Through their own actions causing the loss of boundaries and base ideas, the children begin to follow a twisted perception of their own reality. This condition distorts their set premise between good and evil actions. The boys get caught up in a reenactment of a pig hunt, with one of them pretending to be the victim. Golding writes, “Roger squealed in mock terror, then in real pain… ‘Kill him!’. . . ‘Because you got to kill him!’” (Golding 115). The distinction between the game of hunting the pig and the reality of hurting is gone from the minds of the children. They do not distinguish between the role-playing and reality, leading them to hurt a boy. All the boys are too engrossed in their altered idea of what is actually happening around them, that they are unable to realize that what they are doing is actually evil, and that their perception of the situation is deeply changed by the ill-fated game. The Stanford Prison experiment exemplified this idea in a real-life situation, and as Zimbardo claims in the article by Konnikova, that the participants were “no longer able to distinguish role-playing and self. . .un[doing], although temporarily, a lifetime of learning, human values [are] suspended, self-concepts were challenged, and the ugliest, most base, pathological side of human nature surfac[es]” (Konnikova). The situation of the Stanford Prison experiment mirrors that of Lord of the Flies,  as both of them create circumstances that facilitate a deep change in human behavior, through an altered perception of the actions taking place within it.  The mock pig hunt in the novel creates a circumstance that prompts the children into being violent because of their belief that they were participating in a game, not brutally hurting someone. The change in their perception of their own action, due to their pretend game, leads them to disregard their pre-existing ideals and fall into the evil ones brought out by the situation.  

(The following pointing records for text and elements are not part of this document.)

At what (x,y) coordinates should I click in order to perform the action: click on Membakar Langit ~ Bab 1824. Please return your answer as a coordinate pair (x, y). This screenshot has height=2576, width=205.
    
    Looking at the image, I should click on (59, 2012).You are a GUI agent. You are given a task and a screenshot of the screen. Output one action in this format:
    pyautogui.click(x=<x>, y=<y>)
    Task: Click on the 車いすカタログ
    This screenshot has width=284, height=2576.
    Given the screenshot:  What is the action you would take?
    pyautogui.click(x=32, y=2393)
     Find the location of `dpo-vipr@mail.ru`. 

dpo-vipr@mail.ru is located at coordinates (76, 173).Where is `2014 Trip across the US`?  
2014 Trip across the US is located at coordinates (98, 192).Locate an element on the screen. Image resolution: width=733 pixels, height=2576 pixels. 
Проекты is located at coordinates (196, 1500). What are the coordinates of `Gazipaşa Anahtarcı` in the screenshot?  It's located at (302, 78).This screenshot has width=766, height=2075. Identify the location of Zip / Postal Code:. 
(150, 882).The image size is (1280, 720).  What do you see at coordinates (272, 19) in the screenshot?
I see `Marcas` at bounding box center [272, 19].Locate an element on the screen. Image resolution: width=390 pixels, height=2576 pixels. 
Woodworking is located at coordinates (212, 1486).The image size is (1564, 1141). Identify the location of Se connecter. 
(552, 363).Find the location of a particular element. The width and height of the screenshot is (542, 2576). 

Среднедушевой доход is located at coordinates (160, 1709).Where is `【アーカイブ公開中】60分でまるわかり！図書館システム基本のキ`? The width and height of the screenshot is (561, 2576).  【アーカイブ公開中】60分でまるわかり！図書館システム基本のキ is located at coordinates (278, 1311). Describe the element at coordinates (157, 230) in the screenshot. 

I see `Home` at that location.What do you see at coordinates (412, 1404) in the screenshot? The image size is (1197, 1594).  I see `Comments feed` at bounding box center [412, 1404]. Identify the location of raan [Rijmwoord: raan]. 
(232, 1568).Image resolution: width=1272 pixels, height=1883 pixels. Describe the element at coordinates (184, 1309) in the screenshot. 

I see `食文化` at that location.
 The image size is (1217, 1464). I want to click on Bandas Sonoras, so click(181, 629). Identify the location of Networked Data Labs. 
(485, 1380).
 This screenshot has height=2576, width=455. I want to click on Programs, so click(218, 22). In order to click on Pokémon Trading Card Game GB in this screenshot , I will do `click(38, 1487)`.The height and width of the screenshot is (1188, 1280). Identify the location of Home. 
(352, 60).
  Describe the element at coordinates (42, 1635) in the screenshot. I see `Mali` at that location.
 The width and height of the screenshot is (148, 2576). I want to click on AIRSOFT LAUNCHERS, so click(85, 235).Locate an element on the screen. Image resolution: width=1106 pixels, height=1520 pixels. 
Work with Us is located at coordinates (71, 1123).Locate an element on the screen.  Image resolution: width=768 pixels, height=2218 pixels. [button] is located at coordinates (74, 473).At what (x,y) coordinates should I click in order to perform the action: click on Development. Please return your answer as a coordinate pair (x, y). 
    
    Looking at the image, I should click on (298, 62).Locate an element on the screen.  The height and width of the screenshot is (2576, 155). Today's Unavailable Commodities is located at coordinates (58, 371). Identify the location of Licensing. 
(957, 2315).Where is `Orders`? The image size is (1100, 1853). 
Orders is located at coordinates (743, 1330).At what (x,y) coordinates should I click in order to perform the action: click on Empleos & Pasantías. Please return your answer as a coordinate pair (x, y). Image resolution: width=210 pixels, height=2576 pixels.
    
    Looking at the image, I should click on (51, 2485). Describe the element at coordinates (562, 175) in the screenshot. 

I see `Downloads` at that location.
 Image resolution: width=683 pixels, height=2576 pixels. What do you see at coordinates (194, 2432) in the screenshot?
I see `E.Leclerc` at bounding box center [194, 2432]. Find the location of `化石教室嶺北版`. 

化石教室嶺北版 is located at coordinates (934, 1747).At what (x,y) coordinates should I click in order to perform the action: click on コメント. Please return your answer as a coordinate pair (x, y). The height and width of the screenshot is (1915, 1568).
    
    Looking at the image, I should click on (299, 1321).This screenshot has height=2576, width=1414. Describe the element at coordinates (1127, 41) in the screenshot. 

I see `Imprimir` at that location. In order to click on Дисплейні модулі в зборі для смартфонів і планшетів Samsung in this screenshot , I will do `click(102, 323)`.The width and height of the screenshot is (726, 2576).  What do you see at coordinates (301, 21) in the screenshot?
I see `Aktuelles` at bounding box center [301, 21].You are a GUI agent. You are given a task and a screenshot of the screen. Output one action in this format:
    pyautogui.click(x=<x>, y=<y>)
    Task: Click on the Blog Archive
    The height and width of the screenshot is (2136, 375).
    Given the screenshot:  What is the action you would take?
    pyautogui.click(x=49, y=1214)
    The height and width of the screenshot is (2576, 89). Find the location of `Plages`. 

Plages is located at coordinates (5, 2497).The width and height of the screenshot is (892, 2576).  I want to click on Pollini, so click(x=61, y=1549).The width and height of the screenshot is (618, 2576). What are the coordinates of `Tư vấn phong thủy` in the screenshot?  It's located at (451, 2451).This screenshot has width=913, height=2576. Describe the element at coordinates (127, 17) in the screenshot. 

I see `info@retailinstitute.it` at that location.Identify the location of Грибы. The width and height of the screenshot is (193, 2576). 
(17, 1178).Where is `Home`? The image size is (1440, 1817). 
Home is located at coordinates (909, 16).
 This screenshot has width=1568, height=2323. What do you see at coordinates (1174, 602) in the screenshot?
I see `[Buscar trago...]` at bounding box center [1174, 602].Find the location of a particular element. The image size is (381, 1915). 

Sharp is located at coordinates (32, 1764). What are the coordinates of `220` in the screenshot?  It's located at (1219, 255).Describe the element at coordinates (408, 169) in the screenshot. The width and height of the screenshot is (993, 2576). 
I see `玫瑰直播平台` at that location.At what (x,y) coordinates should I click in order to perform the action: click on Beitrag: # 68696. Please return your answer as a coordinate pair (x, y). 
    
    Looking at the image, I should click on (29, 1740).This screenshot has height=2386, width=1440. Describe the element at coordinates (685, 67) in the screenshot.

The boys' characters are changed completely within their time on the island. They grow more savage with each day, revealing how their situation has a large impact upon their behavior. It is made clear that the circumstances in the novel are just the right ones to effectively drive the children's profound change from good to evil.  The situation changes their perception of what they think is evil, making them justify those actions, and convincing them to think they are doing good,  though their actions, when put into a real perspective, are evil.